## GOAL
Go through the records below and change every "computer-use agent" to "desktop assistant", keeping all other text the same.

## GIVEN DATA

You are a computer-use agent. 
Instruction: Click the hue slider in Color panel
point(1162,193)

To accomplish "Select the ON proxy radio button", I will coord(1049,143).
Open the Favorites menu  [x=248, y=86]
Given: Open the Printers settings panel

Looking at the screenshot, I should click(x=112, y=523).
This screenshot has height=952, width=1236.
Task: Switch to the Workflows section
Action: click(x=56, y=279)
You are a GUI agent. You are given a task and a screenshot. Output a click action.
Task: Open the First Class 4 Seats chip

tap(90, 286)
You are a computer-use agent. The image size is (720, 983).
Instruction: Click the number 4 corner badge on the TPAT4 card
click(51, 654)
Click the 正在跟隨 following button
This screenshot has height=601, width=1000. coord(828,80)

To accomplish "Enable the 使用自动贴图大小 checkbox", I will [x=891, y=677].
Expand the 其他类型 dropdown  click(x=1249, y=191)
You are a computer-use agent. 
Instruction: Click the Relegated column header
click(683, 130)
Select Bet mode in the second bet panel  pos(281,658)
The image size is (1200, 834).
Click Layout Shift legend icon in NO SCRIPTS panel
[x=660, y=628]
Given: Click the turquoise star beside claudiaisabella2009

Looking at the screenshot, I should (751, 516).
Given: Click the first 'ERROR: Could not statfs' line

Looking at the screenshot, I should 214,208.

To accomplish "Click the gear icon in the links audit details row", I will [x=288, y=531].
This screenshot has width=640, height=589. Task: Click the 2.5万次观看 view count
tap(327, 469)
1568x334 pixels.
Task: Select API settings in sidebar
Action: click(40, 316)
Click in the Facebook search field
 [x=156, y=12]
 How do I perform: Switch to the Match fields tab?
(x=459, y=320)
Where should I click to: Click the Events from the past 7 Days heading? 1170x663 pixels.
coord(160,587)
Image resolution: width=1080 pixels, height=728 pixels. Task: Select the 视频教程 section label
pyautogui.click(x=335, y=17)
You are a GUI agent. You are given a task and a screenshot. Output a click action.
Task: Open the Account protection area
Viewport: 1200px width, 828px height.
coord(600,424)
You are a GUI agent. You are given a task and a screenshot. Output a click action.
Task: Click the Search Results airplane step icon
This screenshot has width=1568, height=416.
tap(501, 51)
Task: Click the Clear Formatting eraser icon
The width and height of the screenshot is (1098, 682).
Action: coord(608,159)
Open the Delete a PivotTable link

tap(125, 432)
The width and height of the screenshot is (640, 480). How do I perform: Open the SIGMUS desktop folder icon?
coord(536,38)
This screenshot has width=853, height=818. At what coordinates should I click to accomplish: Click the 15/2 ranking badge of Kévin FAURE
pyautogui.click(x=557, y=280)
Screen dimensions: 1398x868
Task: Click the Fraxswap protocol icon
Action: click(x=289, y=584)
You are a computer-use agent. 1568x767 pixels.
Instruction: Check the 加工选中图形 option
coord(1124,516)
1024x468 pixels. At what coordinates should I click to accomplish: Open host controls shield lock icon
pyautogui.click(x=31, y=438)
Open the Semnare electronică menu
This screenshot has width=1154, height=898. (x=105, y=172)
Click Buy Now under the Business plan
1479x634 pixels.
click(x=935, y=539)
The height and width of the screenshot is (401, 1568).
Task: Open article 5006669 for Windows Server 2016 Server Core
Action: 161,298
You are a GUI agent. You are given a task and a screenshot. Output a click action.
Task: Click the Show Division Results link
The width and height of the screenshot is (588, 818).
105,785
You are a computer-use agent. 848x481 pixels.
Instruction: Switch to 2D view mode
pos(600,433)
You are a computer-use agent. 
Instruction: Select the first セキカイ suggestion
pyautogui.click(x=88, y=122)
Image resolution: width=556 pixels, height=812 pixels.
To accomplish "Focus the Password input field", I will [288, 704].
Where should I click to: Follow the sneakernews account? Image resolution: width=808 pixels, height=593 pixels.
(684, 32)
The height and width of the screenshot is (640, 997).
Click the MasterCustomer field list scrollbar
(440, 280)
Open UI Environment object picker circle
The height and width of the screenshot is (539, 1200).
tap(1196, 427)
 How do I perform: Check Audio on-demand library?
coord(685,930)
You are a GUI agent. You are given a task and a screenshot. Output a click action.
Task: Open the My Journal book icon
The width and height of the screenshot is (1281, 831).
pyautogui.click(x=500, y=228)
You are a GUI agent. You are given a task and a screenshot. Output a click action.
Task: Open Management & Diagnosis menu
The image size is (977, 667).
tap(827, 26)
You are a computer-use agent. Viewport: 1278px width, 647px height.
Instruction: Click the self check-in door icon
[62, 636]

## TASK ANSWER
You are a desktop assistant. 
Instruction: Click the hue slider in Color panel
point(1162,193)

To accomplish "Select the ON proxy radio button", I will coord(1049,143).
Open the Favorites menu  [x=248, y=86]
Given: Open the Printers settings panel

Looking at the screenshot, I should click(x=112, y=523).
This screenshot has height=952, width=1236.
Task: Switch to the Workflows section
Action: click(x=56, y=279)
You are a GUI agent. You are given a task and a screenshot. Output a click action.
Task: Open the First Class 4 Seats chip

tap(90, 286)
You are a desktop assistant. The image size is (720, 983).
Instruction: Click the number 4 corner badge on the TPAT4 card
click(51, 654)
Click the 正在跟隨 following button
This screenshot has height=601, width=1000. coord(828,80)

To accomplish "Enable the 使用自动贴图大小 checkbox", I will [x=891, y=677].
Expand the 其他类型 dropdown  click(x=1249, y=191)
You are a desktop assistant. 
Instruction: Click the Relegated column header
click(683, 130)
Select Bet mode in the second bet panel  pos(281,658)
The image size is (1200, 834).
Click Layout Shift legend icon in NO SCRIPTS panel
[x=660, y=628]
Given: Click the turquoise star beside claudiaisabella2009

Looking at the screenshot, I should (751, 516).
Given: Click the first 'ERROR: Could not statfs' line

Looking at the screenshot, I should 214,208.

To accomplish "Click the gear icon in the links audit details row", I will [x=288, y=531].
This screenshot has width=640, height=589. Task: Click the 2.5万次观看 view count
tap(327, 469)
1568x334 pixels.
Task: Select API settings in sidebar
Action: click(40, 316)
Click in the Facebook search field
 [x=156, y=12]
 How do I perform: Switch to the Match fields tab?
(x=459, y=320)
Where should I click to: Click the Events from the past 7 Days heading? 1170x663 pixels.
coord(160,587)
Image resolution: width=1080 pixels, height=728 pixels. Task: Select the 视频教程 section label
pyautogui.click(x=335, y=17)
You are a GUI agent. You are given a task and a screenshot. Output a click action.
Task: Open the Account protection area
Viewport: 1200px width, 828px height.
coord(600,424)
You are a GUI agent. You are given a task and a screenshot. Output a click action.
Task: Click the Search Results airplane step icon
This screenshot has width=1568, height=416.
tap(501, 51)
Task: Click the Clear Formatting eraser icon
The width and height of the screenshot is (1098, 682).
Action: coord(608,159)
Open the Delete a PivotTable link

tap(125, 432)
The width and height of the screenshot is (640, 480). How do I perform: Open the SIGMUS desktop folder icon?
coord(536,38)
This screenshot has width=853, height=818. At what coordinates should I click to accomplish: Click the 15/2 ranking badge of Kévin FAURE
pyautogui.click(x=557, y=280)
Screen dimensions: 1398x868
Task: Click the Fraxswap protocol icon
Action: click(x=289, y=584)
You are a desktop assistant. 1568x767 pixels.
Instruction: Check the 加工选中图形 option
coord(1124,516)
1024x468 pixels. At what coordinates should I click to accomplish: Open host controls shield lock icon
pyautogui.click(x=31, y=438)
Open the Semnare electronică menu
This screenshot has width=1154, height=898. (x=105, y=172)
Click Buy Now under the Business plan
1479x634 pixels.
click(x=935, y=539)
The height and width of the screenshot is (401, 1568).
Task: Open article 5006669 for Windows Server 2016 Server Core
Action: 161,298
You are a GUI agent. You are given a task and a screenshot. Output a click action.
Task: Click the Show Division Results link
The width and height of the screenshot is (588, 818).
105,785
You are a desktop assistant. 848x481 pixels.
Instruction: Switch to 2D view mode
pos(600,433)
You are a desktop assistant. 
Instruction: Select the first セキカイ suggestion
pyautogui.click(x=88, y=122)
Image resolution: width=556 pixels, height=812 pixels.
To accomplish "Focus the Password input field", I will [288, 704].
Where should I click to: Follow the sneakernews account? Image resolution: width=808 pixels, height=593 pixels.
(684, 32)
The height and width of the screenshot is (640, 997).
Click the MasterCustomer field list scrollbar
(440, 280)
Open UI Environment object picker circle
The height and width of the screenshot is (539, 1200).
tap(1196, 427)
 How do I perform: Check Audio on-demand library?
coord(685,930)
You are a GUI agent. You are given a task and a screenshot. Output a click action.
Task: Open the My Journal book icon
The width and height of the screenshot is (1281, 831).
pyautogui.click(x=500, y=228)
You are a GUI agent. You are given a task and a screenshot. Output a click action.
Task: Open Management & Diagnosis menu
The image size is (977, 667).
tap(827, 26)
You are a desktop assistant. Viewport: 1278px width, 647px height.
Instruction: Click the self check-in door icon
[62, 636]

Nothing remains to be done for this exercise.